▸ TASK
Please collect every line below that contains the word "price", copying each one in full. Case counts.

▸ TASK MATERIAL

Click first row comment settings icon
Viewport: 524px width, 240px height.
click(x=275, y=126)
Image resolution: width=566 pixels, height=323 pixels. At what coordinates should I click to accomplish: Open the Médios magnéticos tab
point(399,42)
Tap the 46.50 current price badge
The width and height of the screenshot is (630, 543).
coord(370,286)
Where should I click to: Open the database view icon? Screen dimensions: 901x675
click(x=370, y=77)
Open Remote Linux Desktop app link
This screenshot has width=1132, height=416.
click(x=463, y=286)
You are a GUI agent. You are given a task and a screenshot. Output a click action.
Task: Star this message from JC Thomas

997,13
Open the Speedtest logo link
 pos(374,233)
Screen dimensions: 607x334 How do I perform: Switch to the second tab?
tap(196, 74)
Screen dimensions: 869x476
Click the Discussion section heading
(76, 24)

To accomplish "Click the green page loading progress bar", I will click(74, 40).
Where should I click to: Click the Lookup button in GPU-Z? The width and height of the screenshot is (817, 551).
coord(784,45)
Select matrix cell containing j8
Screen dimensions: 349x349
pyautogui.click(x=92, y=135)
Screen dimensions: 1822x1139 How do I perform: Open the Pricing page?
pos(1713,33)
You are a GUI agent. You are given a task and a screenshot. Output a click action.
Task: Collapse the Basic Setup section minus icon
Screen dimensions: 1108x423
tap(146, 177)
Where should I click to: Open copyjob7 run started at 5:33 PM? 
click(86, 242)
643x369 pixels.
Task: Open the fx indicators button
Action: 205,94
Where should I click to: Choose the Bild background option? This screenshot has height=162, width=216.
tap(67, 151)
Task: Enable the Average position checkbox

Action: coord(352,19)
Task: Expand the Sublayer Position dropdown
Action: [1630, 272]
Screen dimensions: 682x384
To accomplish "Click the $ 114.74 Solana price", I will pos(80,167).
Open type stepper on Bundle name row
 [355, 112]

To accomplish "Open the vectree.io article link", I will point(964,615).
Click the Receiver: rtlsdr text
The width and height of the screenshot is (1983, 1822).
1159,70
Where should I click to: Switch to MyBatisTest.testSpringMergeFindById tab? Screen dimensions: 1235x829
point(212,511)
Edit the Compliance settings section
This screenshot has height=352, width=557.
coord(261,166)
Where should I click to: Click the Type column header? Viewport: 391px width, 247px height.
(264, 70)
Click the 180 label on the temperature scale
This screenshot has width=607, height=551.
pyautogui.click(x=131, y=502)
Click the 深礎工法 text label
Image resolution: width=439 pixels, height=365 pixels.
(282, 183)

▸ THE ANSWER
Tap the 46.50 current price badge
To accomplish "Click the $ 114.74 Solana price", I will pos(80,167).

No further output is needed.